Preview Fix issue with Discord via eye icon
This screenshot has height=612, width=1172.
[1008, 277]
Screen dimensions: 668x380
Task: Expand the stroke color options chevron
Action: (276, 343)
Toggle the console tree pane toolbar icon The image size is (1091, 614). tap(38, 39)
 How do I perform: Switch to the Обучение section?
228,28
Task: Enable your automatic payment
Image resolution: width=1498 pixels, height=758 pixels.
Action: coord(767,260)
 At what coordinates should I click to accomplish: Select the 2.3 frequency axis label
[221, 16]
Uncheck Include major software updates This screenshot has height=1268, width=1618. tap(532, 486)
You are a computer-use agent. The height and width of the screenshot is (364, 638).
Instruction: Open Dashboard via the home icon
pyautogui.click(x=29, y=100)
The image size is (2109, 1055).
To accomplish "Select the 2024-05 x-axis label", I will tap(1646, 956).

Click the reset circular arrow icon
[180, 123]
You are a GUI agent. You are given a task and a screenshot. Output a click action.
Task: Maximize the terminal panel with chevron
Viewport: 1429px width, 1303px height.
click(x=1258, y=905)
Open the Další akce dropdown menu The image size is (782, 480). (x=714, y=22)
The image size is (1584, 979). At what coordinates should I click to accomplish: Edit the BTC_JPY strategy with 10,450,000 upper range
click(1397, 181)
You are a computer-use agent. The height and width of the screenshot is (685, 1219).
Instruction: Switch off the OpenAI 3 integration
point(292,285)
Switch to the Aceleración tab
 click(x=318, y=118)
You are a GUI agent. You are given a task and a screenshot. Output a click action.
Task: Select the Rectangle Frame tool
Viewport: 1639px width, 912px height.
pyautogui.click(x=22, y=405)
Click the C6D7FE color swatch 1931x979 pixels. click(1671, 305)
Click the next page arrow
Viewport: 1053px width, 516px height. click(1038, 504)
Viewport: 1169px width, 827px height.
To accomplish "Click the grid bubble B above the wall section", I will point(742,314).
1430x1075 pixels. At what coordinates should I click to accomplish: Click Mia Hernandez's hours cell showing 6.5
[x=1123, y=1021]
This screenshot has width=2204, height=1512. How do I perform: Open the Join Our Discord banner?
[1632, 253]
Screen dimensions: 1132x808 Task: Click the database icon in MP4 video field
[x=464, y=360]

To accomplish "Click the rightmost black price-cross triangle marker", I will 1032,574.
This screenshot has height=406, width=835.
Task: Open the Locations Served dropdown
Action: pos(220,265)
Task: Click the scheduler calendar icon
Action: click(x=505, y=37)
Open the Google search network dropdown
+ + +
_What is needed_. Make a verbatim copy of every entry shown above.

_Solution below_.
Preview Fix issue with Discord via eye icon
This screenshot has height=612, width=1172.
[1008, 277]
Screen dimensions: 668x380
Task: Expand the stroke color options chevron
Action: (276, 343)
Toggle the console tree pane toolbar icon The image size is (1091, 614). tap(38, 39)
 How do I perform: Switch to the Обучение section?
228,28
Task: Enable your automatic payment
Image resolution: width=1498 pixels, height=758 pixels.
Action: coord(767,260)
 At what coordinates should I click to accomplish: Select the 2.3 frequency axis label
[221, 16]
Uncheck Include major software updates This screenshot has height=1268, width=1618. tap(532, 486)
You are a computer-use agent. The height and width of the screenshot is (364, 638).
Instruction: Open Dashboard via the home icon
pyautogui.click(x=29, y=100)
The image size is (2109, 1055).
To accomplish "Select the 2024-05 x-axis label", I will tap(1646, 956).

Click the reset circular arrow icon
[180, 123]
You are a GUI agent. You are given a task and a screenshot. Output a click action.
Task: Maximize the terminal panel with chevron
Viewport: 1429px width, 1303px height.
click(x=1258, y=905)
Open the Další akce dropdown menu The image size is (782, 480). (x=714, y=22)
The image size is (1584, 979). At what coordinates should I click to accomplish: Edit the BTC_JPY strategy with 10,450,000 upper range
click(1397, 181)
You are a computer-use agent. The height and width of the screenshot is (685, 1219).
Instruction: Switch off the OpenAI 3 integration
point(292,285)
Switch to the Aceleración tab
 click(x=318, y=118)
You are a GUI agent. You are given a task and a screenshot. Output a click action.
Task: Select the Rectangle Frame tool
Viewport: 1639px width, 912px height.
pyautogui.click(x=22, y=405)
Click the C6D7FE color swatch 1931x979 pixels. click(1671, 305)
Click the next page arrow
Viewport: 1053px width, 516px height. click(1038, 504)
Viewport: 1169px width, 827px height.
To accomplish "Click the grid bubble B above the wall section", I will point(742,314).
1430x1075 pixels. At what coordinates should I click to accomplish: Click Mia Hernandez's hours cell showing 6.5
[x=1123, y=1021]
This screenshot has width=2204, height=1512. How do I perform: Open the Join Our Discord banner?
[1632, 253]
Screen dimensions: 1132x808 Task: Click the database icon in MP4 video field
[x=464, y=360]

To accomplish "Click the rightmost black price-cross triangle marker", I will 1032,574.
This screenshot has height=406, width=835.
Task: Open the Locations Served dropdown
Action: pos(220,265)
Task: Click the scheduler calendar icon
Action: click(x=505, y=37)
Open the Google search network dropdown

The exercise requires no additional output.